Posted 06-22-2009 at 04:54 AM by Shingoshi
Updated 06-22-2009 at 11:31 AM by Shingoshi

As users of computers, we exist in a paradigm that's constantly in flux. It has definitely left many wondering, "which way is up...?
Quote:
paradigm 4: the generally accepted perspective of a particular discipline at a given time; "he framed the problem within the psychoanalytic paradigm"
Sometimes I think our technology changes so much and so quickly, that users may find themselves in need of psychoanalytic attention. But seriously, it seems we almost need to develop a technology for discussing technology itself. There are so many implications that stem from one transition to the next, that some consequences and outcomes are almost unpredictable.

Coming to Linux back in 2000, after buying my first used computer, I found myself in new territory.

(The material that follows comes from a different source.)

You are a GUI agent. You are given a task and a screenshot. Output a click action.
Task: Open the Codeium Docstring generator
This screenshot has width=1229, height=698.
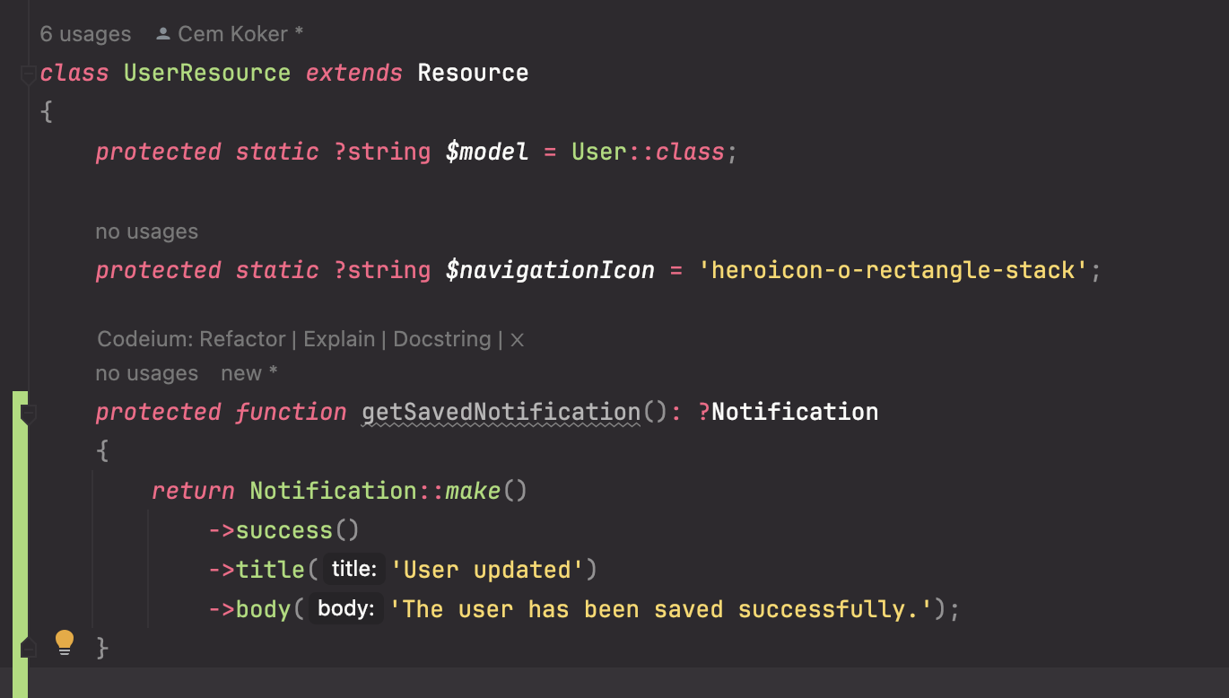pos(441,339)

The computer I purchased came with Windows 95 installed on it. I barely had it a few days before deciding to use Linux. So I called my local Borders Books and found two distributions on sale there. One was Debian (for $50, a very large manual and a single CD), and the other was SuSE (for $50, a maybe smaller manual and a set of six CDs). So since I'm the person who never likes settling for less, I got and installed SuSE 6.4. The merit of my decision is beyond the scope of our consideration, at least for me anyway.

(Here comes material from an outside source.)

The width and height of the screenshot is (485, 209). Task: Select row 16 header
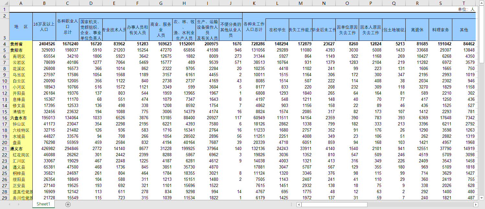[5, 118]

The installation went smoothly. No problems at all. The SuSE setup was something I fell in love with immediately. And I was amazed with all of the options afforded me by YaST. I enjoyed how I could see everything that was happening during the installation, switching to a console to watch the progress of files being written to disk.

I made the decision to use Linux, because of a number of factors.
1.) I wanted features that only were available on servers.
2.) I wasn't willing to pay for advanced server tools from M$.
3.) I was creating a website at the time, and wanted to build and run it myself. (I had a lot to learn)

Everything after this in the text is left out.